La gestion de la température
Le Spathiphyllum déteste les courants d’air froid, donc il ne faut pas le placer près d’une porte d’entrée. Mais il déteste encore plus la chaleur sèche, trop sèche. La proximité d’une source de chaleur comme un radiateur ou une cheminée va faire brunir la pointe des feuilles. Essayez de l’installer dans une pièce où la température sera comprise entre 16°C et 21°C.

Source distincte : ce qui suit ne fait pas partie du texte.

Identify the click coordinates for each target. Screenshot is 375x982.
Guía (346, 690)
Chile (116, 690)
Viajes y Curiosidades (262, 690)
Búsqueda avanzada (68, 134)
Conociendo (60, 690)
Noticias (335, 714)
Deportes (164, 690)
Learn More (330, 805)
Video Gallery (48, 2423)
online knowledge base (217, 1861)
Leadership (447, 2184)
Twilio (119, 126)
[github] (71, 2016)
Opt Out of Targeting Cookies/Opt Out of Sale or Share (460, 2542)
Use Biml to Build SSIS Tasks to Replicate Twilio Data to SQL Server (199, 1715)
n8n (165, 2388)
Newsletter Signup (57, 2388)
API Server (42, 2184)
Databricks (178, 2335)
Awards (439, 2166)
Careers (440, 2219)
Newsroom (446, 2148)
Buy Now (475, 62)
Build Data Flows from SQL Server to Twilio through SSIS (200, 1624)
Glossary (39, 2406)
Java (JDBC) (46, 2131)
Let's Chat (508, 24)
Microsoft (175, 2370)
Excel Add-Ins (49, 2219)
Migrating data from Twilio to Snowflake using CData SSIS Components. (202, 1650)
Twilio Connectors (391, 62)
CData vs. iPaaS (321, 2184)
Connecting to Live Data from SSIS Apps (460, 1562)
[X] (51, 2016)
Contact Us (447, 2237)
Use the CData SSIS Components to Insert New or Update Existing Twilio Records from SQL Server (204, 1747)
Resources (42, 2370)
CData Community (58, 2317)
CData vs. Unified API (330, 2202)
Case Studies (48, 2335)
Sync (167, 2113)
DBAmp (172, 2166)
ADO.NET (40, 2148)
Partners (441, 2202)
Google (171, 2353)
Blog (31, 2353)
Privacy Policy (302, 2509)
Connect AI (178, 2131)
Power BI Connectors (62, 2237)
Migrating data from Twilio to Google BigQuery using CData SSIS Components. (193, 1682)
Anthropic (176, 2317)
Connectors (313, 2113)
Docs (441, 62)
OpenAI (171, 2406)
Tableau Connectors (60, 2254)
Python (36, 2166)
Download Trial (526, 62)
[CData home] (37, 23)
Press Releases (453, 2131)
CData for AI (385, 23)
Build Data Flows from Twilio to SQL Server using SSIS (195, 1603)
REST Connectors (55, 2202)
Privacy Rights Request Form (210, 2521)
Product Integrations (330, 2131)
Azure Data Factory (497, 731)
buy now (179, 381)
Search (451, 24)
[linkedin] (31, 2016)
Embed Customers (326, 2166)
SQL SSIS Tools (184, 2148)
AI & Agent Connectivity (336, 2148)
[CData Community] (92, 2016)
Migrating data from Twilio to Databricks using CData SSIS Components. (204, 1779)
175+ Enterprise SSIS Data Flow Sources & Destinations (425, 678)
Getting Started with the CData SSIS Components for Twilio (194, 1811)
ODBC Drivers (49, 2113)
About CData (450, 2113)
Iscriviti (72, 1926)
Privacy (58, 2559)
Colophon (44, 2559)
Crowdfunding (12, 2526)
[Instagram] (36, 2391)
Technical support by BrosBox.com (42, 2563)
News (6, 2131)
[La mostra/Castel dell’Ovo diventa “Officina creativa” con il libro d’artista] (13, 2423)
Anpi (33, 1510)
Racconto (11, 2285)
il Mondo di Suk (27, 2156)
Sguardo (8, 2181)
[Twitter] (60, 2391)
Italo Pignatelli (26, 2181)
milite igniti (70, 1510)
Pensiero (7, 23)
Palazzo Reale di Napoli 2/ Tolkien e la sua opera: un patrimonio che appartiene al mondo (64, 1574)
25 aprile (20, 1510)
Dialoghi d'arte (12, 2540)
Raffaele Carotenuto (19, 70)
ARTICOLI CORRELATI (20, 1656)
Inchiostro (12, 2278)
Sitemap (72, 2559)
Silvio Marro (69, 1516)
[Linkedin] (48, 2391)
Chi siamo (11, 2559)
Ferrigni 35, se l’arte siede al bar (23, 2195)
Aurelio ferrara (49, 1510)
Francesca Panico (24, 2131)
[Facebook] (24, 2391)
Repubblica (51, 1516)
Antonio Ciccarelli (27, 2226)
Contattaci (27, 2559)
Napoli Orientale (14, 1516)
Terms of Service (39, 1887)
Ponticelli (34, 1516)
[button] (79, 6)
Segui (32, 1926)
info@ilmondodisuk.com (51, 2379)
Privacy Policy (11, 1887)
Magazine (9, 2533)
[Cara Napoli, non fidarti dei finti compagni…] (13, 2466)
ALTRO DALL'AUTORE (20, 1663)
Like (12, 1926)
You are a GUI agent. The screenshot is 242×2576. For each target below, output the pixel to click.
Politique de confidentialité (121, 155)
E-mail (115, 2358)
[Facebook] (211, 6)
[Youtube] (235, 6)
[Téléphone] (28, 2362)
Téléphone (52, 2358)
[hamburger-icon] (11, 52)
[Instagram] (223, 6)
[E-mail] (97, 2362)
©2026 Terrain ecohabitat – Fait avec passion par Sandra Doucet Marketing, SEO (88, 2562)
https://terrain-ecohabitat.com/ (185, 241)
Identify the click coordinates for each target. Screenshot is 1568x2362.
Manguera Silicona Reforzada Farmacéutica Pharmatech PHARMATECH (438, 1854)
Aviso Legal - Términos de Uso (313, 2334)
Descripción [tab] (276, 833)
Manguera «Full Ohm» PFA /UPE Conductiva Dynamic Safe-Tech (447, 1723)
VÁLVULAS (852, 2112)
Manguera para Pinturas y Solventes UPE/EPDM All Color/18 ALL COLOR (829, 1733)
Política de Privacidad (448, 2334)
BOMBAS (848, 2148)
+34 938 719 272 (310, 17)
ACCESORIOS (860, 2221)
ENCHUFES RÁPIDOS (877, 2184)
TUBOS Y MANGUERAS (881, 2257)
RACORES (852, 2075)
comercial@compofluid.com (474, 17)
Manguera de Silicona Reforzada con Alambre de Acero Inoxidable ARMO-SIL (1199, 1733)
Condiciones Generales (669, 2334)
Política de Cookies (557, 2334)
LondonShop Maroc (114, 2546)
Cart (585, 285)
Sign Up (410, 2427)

L’absence de fleurs montre que votre plante manque certainement de lumière ou n’a pas eu sa période de repos hivernal au frais.
La luminosité
En hiver, le soleil est bas et peu intense. Vous pouvez donc rapprocher votre plante des fenêtres, même celles exposées au sud, car le risque de brûlure est quasi nul. Plus elle recevra de lumière en hiver, plus elle aura de chances de fleurir tôt au printemps suivant. Si on combine lumière et température, il est possible d’installer votre fleur de lune dans une chambre.
L’arrosage
En hiver, la plante ne boit presque rien. Un arrosage tous les 10 à 15 jours suffit généralement. Touchez le terreau : s’il est encore humide au toucher, n’arrosez pas. L’excès d’eau en hiver est la cause numéro 1 de la pourriture du collet.
Les signes à ne pas négliger
Tout au long de l’année, votre spathiphyllum peut vous envoyer des messages codés. Bien identifiés, ils permettent de voir ce qui ne va pas :
- Les pointes des feuilles brunissent : c’est le signe d’un manque d’humidité dans l’air ou d’une eau trop calcaire. Augmentez l’hygrométrie ;
- Les feuilles jaunissent : c’est souvent un signe d’un excès d’arrosage ou d’un manque de nutriments. Si les feuilles du bas jaunissent une par une, c’est juste le cycle naturel de vieillissement ;
- L’absence de fleurs : votre plante manque certainement de lumière ou n’a pas eu sa période de repos hivernal au frais. Un léger “stress”, avec un peu moins d’eau et de lumière, au début du printemps peut déclencher la floraison ;
- La présence de fleurs vertes : ce n’est pas une maladie ! La fleur du Spathiphyllum est en fait une feuille modifiée, appelée spathe. En fin de vie, elle reprend sa couleur verte naturelle pour assurer la photosynthèse avant de faner. Coupez-la à la base pour économiser l’énergie de la plante.